What does Proverbs 7:3 mean?
ESV: bind them on your fingers; write them on the tablet of your heart.
NIV: Bind them on your fingers; write them on the tablet of your heart.
NASB: Bind them on your fingers; Write them on the tablet of your heart.
CSB: Tie them to your fingers; write them on the tablet of your heart.
NLT: Tie them on your fingers as a reminder. Write them deep within your heart.
KJV: Bind them upon thy fingers, write them upon the table of thine heart.
NKJV: Bind them on your fingers; Write them on the tablet of your heart.
Verse Commentary:
In this verse Solomon exhorts his son to keep the lessons he is learning close to his heart and close to his mind. This is compared to wearing rings or a symbolic writing surface on the heart. At one point in western culture, it was common to tell people to "tie a string around your finger," as a reminder of something. Since that would be easily noticed, and seen, it would keep whatever was to be remembered at the front of the person's mind. This is the same spirit in which Solomon speaks to his son. He does not want his son to forget his wise sayings.

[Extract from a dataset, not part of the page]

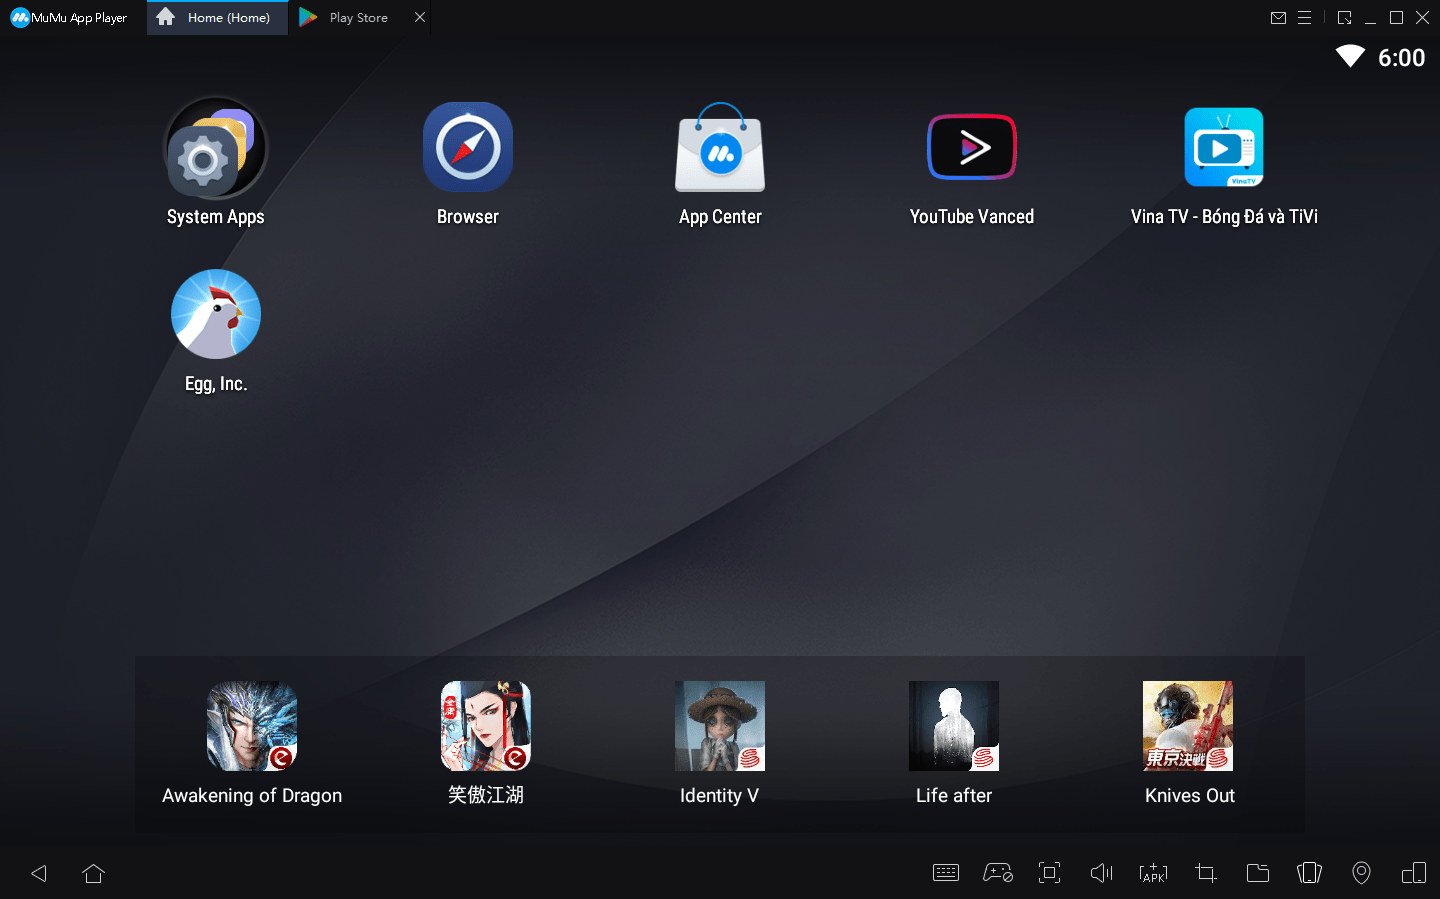Launch the Browser app
Screen dimensions: 1440x899
(468, 147)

Believers should never forget God's Word. Meditating on the Word daily is a good way to keep it fresh in one's memory. When the Devil launches temptations at us, we can answer the temptations with Scripture, as Jesus did. When tempted, He told the Devil, "It is written…" (Matthew 4:4, 7, 10). If the Word is written on the tablet of a believer's heart, he will delight in the Word. He will love the Lord, and he will obey him (John 14:15).
Verse Context:
Proverbs 7:1–9 echoes the warnings given in Proverbs chapters 5 and 6. This section emphasizes the value of carefully heeding Solomon's instruction. Such attention to Solomon's teaching equips Solomon's son to avoid falling victim to an adulteress. While the statements here are specifically directed to a man, the principles apply to men and women, alike. The principles can also be more broadly applied to temptation to sin in general, not just temptation to adultery. Godly wisdom is the best defense against falling into temptation.
Chapter Summary:
Repeating a theme common to the early chapters of Proverbs, Solomon once again presents a dire warning about the dangers of adultery. This comes in the form of a story about a foolish young man being seduced by a predatory woman. Solomon says this is something he has seen—meaning this is likely a summary of many such examples he has witnessed in his life. The result of these reckless sins is misery and death, for both men and women alike.
Chapter Context:
In Proverbs 5 and 6 Solomon warns his son against adultery. He describes the evil woman, the adulteress, as deceptive and dangerous. While this is valid in a literal sense, it also serves as a general warning about the seductive nature of sin. In this chapter he continues his counsel about adultery, stressing the tactics used in temptation and how falling to them leads to death. The following chapter will return to the personification of wisdom as a woman, begging to be honored.
Book Summary:
Proverbs is best understood in context with the books of Ecclesiastes and Job. In Proverbs, “wisdom” is given in short, simple, general terms. Ecclesiastes represents wisdom based on observation and experience. This often shows how the general principles of the book of Proverbs don’t apply in absolutely every circumstance. Job represents wisdom based on the experience of suffering and injustice. All three come to the conclusion that God does indeed know best, and the most sensible course of action is to follow His will.